Di satu sisi, pemerintah Indonesia telah berkomitmen dalam upaya penanggulangan permasalahan ekonomi, sosial dan lingkungan melalui ekonomi sirkular dan pembangunan rendah karbon (PRK).

PRK merupakan program prioritas pembangunan yang strategi penerapannya berkaitan erat dengan ekonomi sirkular, yaitu pembangunan energi berkelanjutan, penanganan limbah, dan pengembangan industri hijau.

Circular fashion© Greeneration Foundation

Langkah-langkah ekonomi sirkular yang diterapkan pada industri tekstil bukanlah sekadar manajemen pengelolaan limbah, melainkan manajemen pengelolaan sumber daya.

Produksi tidak lagi mengambil bahan mentah dari alam, tetapi mendaur ulang materi yang sudah pernah diolah sehingga apabila diakumulasikan, akan terjadi penghematan modal dan sumber daya.

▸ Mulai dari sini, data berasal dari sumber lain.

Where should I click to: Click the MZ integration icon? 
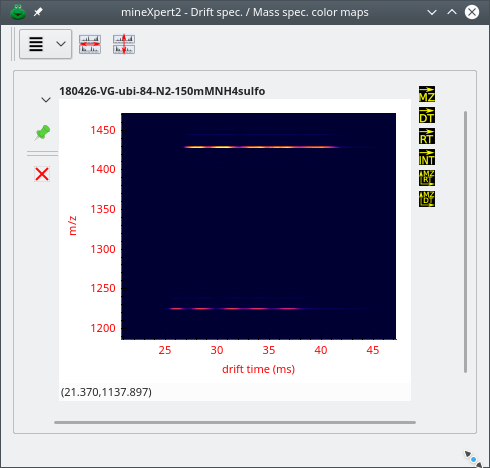pyautogui.click(x=427, y=94)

Penerapan ekonomi sirkular pada produk fesyen sebagai bagian dari sektor tekstil bersama dengan penerapan pada empat sektor prioritas lainnya berpotensi menghasilkan produk domestik bruto sebesar Rp593–638 triliun pada tahun 2030.

Penerapan ekonomi sirkular dalam industri tekstil berpotensi meningkatkan pemberdayaan perempuan secara signifikan, mengingat sekitar 58 presen perempuan di Indonesia terlibat dalam industri ini.

Konsumen juga diharapkan agar semakin konsisten memilih produk-produk yang ramah lingkungan dan berkelanjutan sehingga seluruh pihak yang terlibat bisa mendukung pertumbuhan ekonomi yang berwawasan lingkungan.